YSU favors site for $10M sports facility


By Harold Gwin

A tentative timetable shows the center under construction in mid-2010.

YOUNGSTOWN — Youngstown State University is looking to put its first indoor sports training facility, with a $10 million price tag, on the north side of campus.

An existing outdoor track just east of Elm Street and south of the Madison Avenue Expressway is the preferred location, according to a project update presented to the YSU Board of Trustees.

The WATTS (Watson And Tressel Training Site) Center has been a reality since the university announced in mid-2007 that former YSU head football coach Jim Tressel and his wife, Ellen, and her parents, Frank and Norma Watson, had pledged to give the university $1 million to help build an indoor practice field.

The WATTS Center has been undergoing design and revisions since then, and the recommended plan presented recently to the board of trustees by Ron Strollo, YSU executive director of athletics, shows a $10 million facility that will house a full-size indoor football field, a 300-meter indoor track, locker rooms and related facilities in a 120,200-square-foot package.

It’s a central location, close to Stambaugh Stadium, and will be used by the university’s intercollegiate baseball, football, soccer, softball and track teams as well as for student recreation and intramural sports and perhaps the community, Strollo said in his report.

Some new outdoor recreation facilities for softball and soccer would come later.

The trustees have already given tentative approval to the project. The board’s recent vote to borrow $47 million through the sale of bonds for a variety of campus improvement projects shows the WATTS Center on the project list, with $5 million earmarked for the facility.

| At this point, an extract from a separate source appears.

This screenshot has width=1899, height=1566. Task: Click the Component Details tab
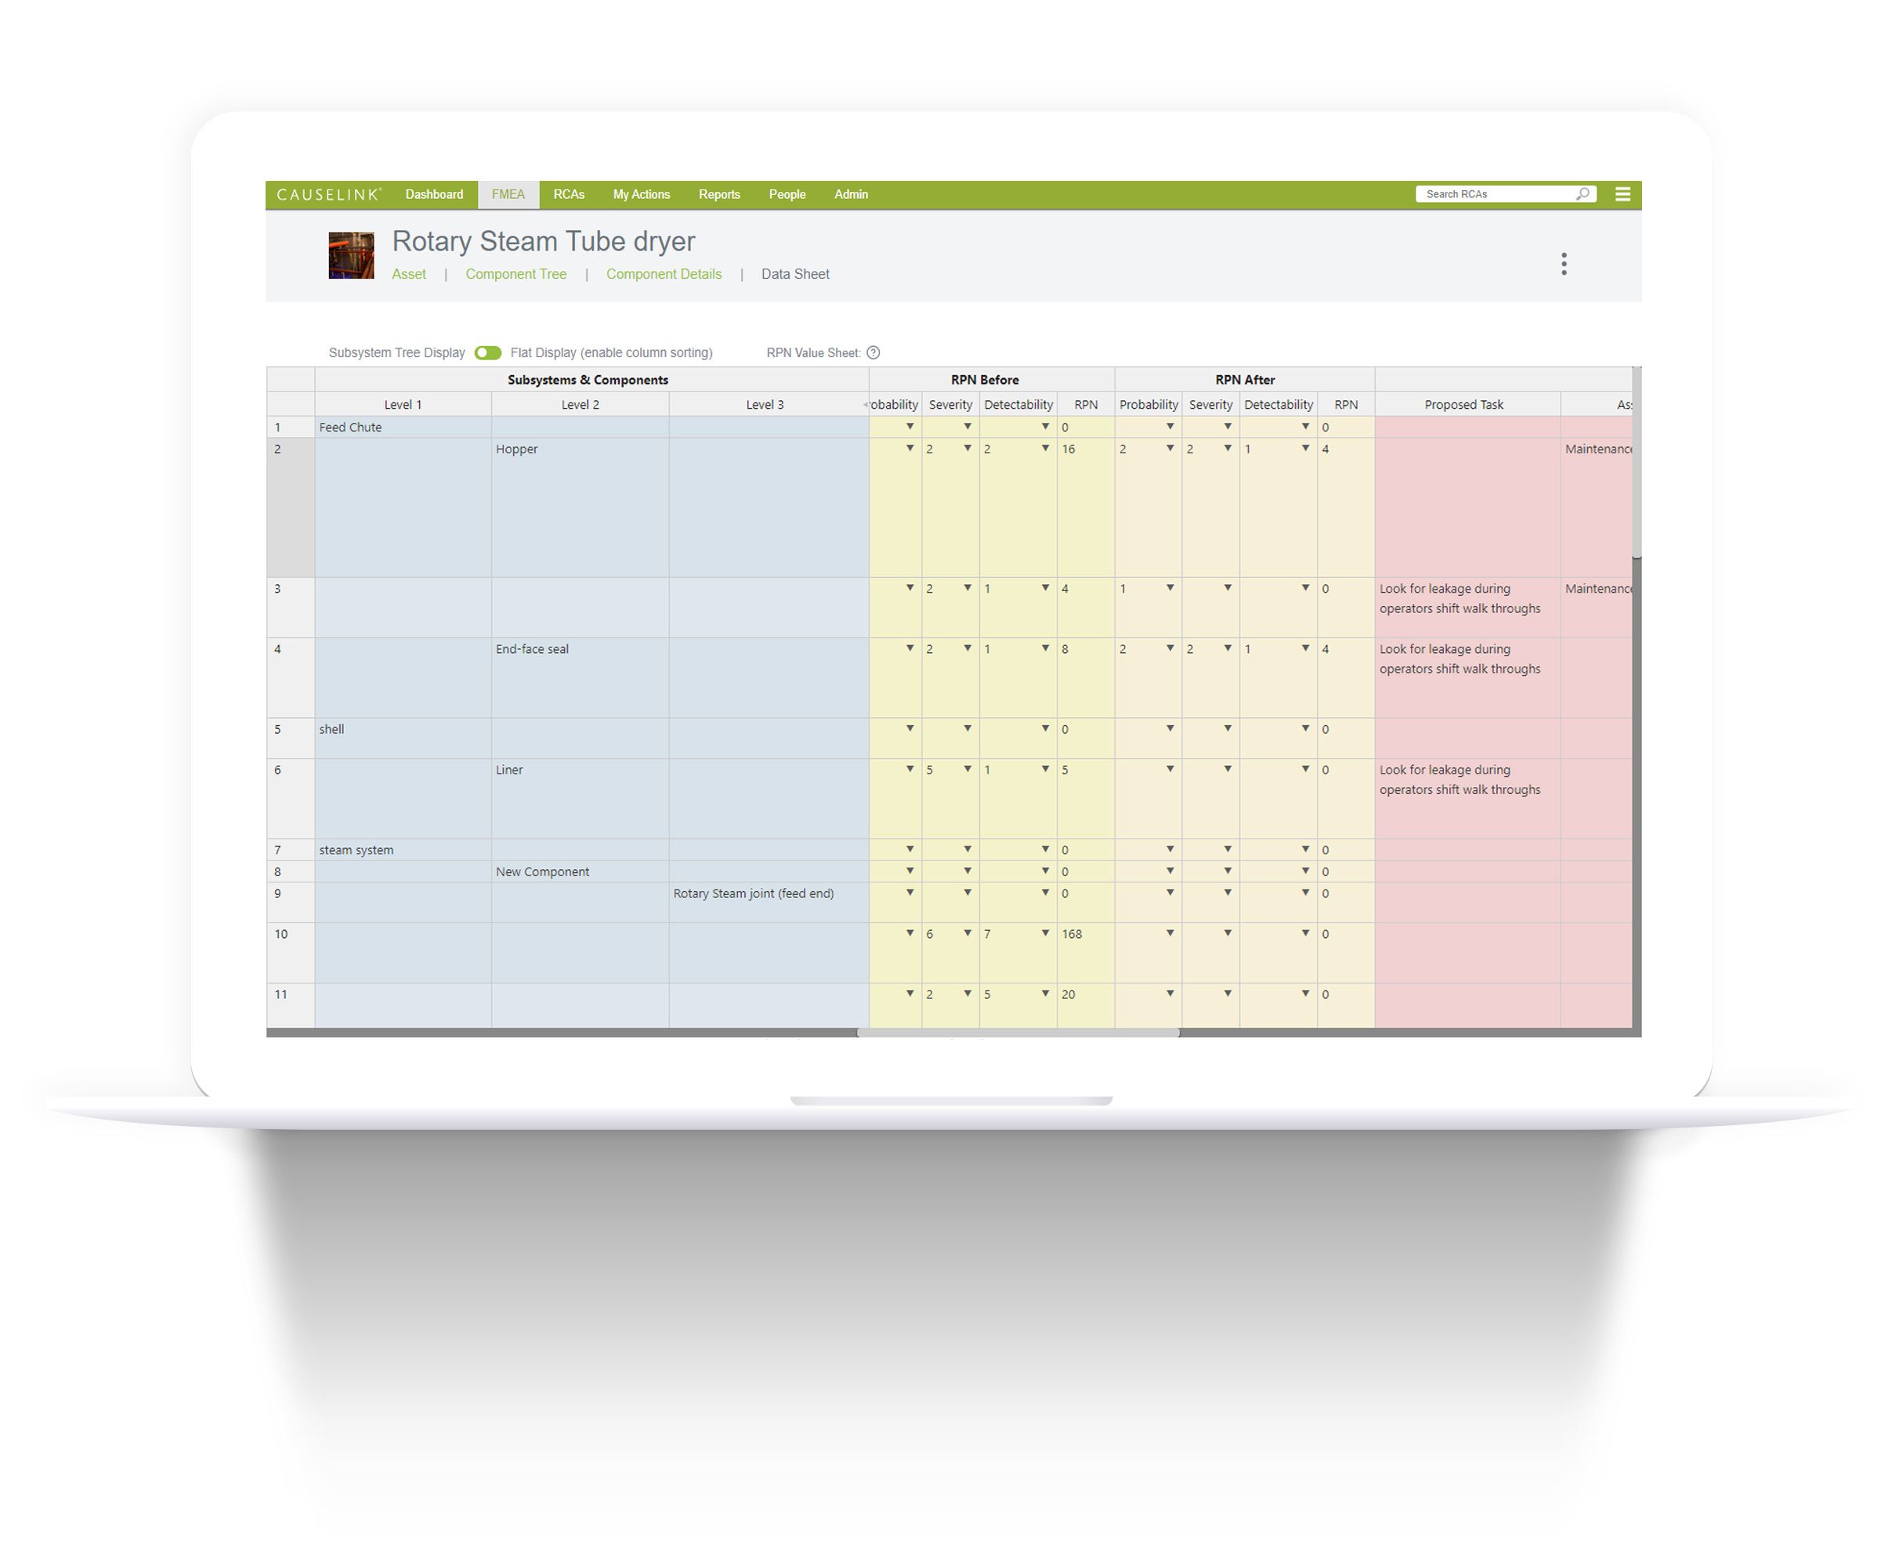coord(662,272)
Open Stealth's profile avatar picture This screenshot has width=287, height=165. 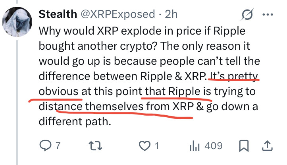click(17, 22)
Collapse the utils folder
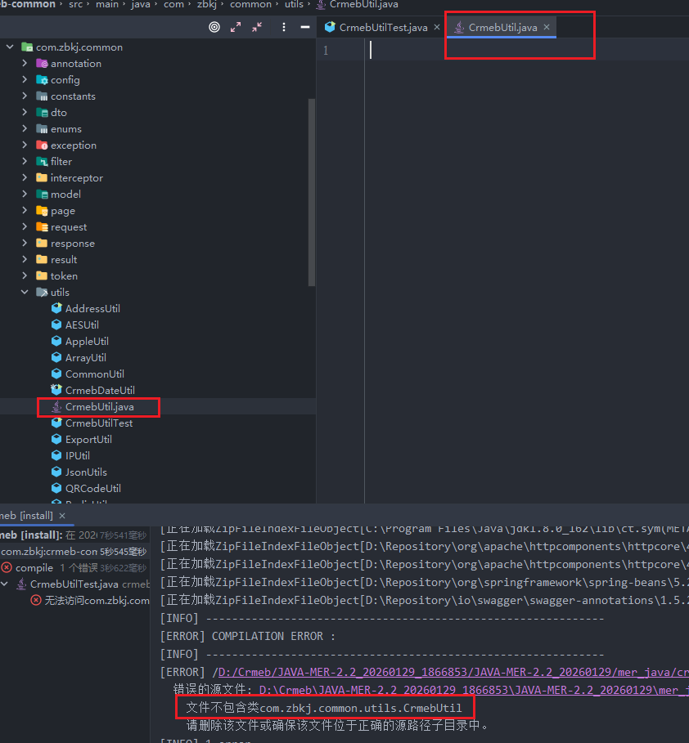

That list shows construction could begin in July 2010 with completion in early 2011.

The rest of the financing will come from philanthropic gifts, headed by the $1 million from the Tressel and Watson families.

Youngstown native Edward J. DeBartolo Jr. has contributed $750,000 to the project and total gifts so far have reached $3 million, with $2 million yet to be raised, according to Strollo.

The athletics department will contribute $250,000 a year to help pay the debt service on the $5 million in bond funds earmarked for the project.

There are no plans to increase any student fees to help pay for the facility, university officials have said.

Strollo told the trustees that the university looked at three options for the center on four potential sites.

Option one called for only a football field under roof while another option called for a half-sized football field under roof. The third option — a full-size football field, a 300-meter track and other amenities — is the one being recommended, he said.

The possible sites, beyond the one recommended, included building the center on the west side of Fifth Avenue across from Stambaugh Stadium, putting it where existing tennis courts are located just west of Elm Street and south of the Madison Avenue Expressway and even using an inflatable structure to be erected over Beede Field in the stadium itself.

When the project was first announced, David C. Sweet, YSU president, said YSU athletic teams were at a distinct competitive disadvantage because of Youngstown’s northern climate, which limits outdoor practice time and the center would correct that problem.

Strollo has said that the facility is critical for the growth of YSU’s football program in terms of raising its level of competitiveness and ability to recruit student-athletes.